Here's what happens: when you request a certificate, LetsEncrypt needs to verify that you control the domain by placing a file at a specific URL (the HTTP-01 challenge). But with Traffic Manager, this validation request might go to ANY of your clusters if configured in performance mode or only one of your clusters if it's set in priority mode, which is not necessarily the one that created the certificate request. This results in validation failures, and your certificates will remain pending forever.

To make matters worse, if multiple clusters are independently trying to request certificates for the same domain, you'll quickly hit LetsEncrypt's rate limits (which is only 5 duplicate certificates per week). And trust me, that's not a call you want to make to your team: "Sorry folks, such is life."

The Challenge: HTTP01 vs DNS01

As I said above Letsencrypt needs to verify that you control the domain before issuing a certificate. There are two primary challenge types: HTTP01 and DNS01.

HTTP01 is simpler but requires your AKS cluster to accept HTTP traffic on port 80. DNS01 is more complex but doesn't require exposing HTTP endpoints and works better with wildcard certificates.

For HTTP01 (the simpler option), the configuration is shown above. For DNS01 with Azure DNS, you'll need something more like this:

apiVersion: cert-manager.io/v1
kind: ClusterIssuer
metadata:
  name: letsencrypt-prod
spec:
  acme:
    server: https://acme-v02.api.letsencrypt.org/directory
    email: [email protected]
    privateKeySecretRef:
      name: letsencrypt-prod
    solvers:
    - dns01:
        azureDNS:
          resourceGroupName: dns-resource-group
          subscriptionID: your-subscription-id
          hostedZoneName: example.com
          environment: AzurePublicCloud

Of course, this also requires setting up the proper Azure credentials for cert-manager to access Azure DNS, but that's a bit of a later topic in another post.
This method would allow you to have dynamic entries end to end, so you don't have to bother, but you can do this operation with any DNS provider like Cloudflare.

Solution for Cross-Cluster Certificate Synchronization

After a few sleepless nights (and a lot of coffee), I found an approach that works most of the time and multiple production clusters that have HA enabled.

The first approach is to designate one cluster as the "certificate manager." This cluster is responsible for all certificate requests and renewals. Then, you sync the resulting certificates to your other clusters using a pipeline or another type of mechanism. I used a pipeline for that which synchronizes the certificate every time it runs, and it runs more than once during that 90-day period.

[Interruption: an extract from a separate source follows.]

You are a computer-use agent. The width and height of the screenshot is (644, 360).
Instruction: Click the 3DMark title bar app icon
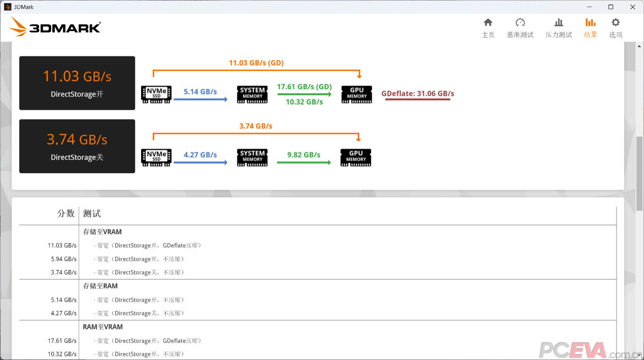tap(7, 7)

This approach works well because:

  • Only one cluster talks to LetsEncrypt, avoiding rate limit issues
  • You don't have validation problems since all requests come from the same place
  • Your certificates stay in sync across all clusters

Lessons Learned and Best Practices

After spending countless hours on this challenge, here are some lessons I learned:

  1. Start with staging issuer: Always use LetsEncrypt's staging environment first to avoid hitting rate limits during testing.
  2. Monitor connectivity: Ensure your cert-manager pods can reach LetsEncrypt's API. I once spent hours troubleshooting only to find out a network policy was blocking egress traffic.
  3. DNS01 over HTTP01 for multi-cluster: For Traffic Manager setups, DNS01 validation is significantly more reliable than HTTP01.
  4. Watch certificate renewal: LetsEncrypt certificates expire after 90 days. While cert-manager handles renewals automatically, ensure your sync mechanism is working before renewal time comes.
  5. Wildcard certificates: If you're using multiple subdomains, wildcard certificates can and usually will make your life easier.
  6. Check for clock synchronization: Time skew between your nodes can cause validation failures. Ensure your nodes have properly synchronized clocks.

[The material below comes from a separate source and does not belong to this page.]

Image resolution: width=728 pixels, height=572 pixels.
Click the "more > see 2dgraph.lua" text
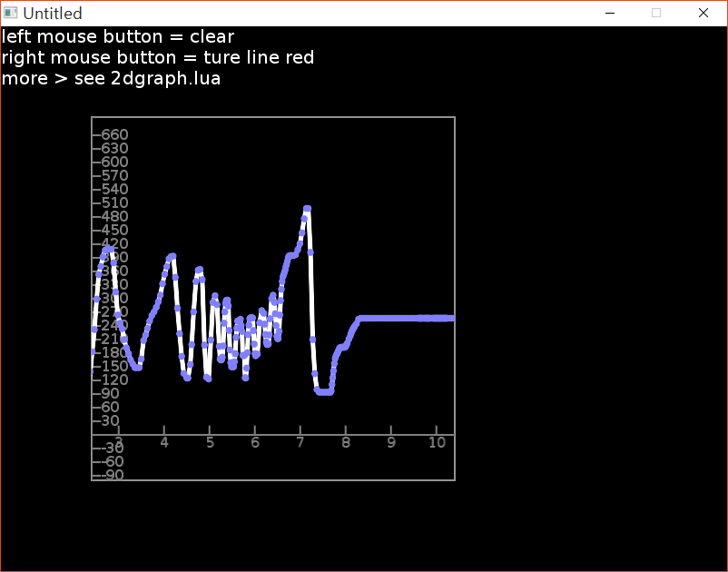tap(111, 78)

Understand renewal: LetsEncrypt certificates are valid for 90 days, but cert-manager will automatically renew them around 30 days before expiry. Make sure your cluster is stable when renewal time comes

Network requirements: Ensure your cluster has the necessary network access to reach LetsEncrypt's API and for LetsEncrypt to reach your ingress controller (for HTTP01) or DNS servers (for DNS01).

Resource requests: For production environments, ensure cert-manager has adequate CPU and memory resources. I've seen issues with certificate renewals failing in resource-constrained environments.

Last month, I was troubleshooting a certificate issue where everything looked correct, but certificates weren't being issued. After an hour of head-scratching, we discovered that a fresh network policy was blocking egress traffic to LetsEncrypt's.


Moving to LetsEncrypt certificates in AKS has been one of those rare win-win situations in IT: it saves money while also improving automation and reducing maintenance overhead. No more calendar reminders to renew certificates, no more midnight calls about expired TLS, and no more budget discussions about certificate costs.

I remember a time, maybe six years ago when I spent an entire weekend recovering from an expired certificate in a production environment. That painful memory makes me appreciate the current state of automation even more.
If you're managing certificates manually in your AKS clusters, do yourself a favour and invest the few hours it takes to set up this automation. Your future self will thank you when you enjoy your weekend instead of dealing with certificate renewals.

Lastly, when choosing between HTTP01 and DNS01 challenges, pick the latter because while HTTP01 is easier to set up, DNS01 gives you more flexibility with wildcards and doesn't require opening port 80. It's like choosing between Sweden and West Europe for your Azure region—sometimes the less obvious choice offers better benefits in the long run.

That being said, have a great one!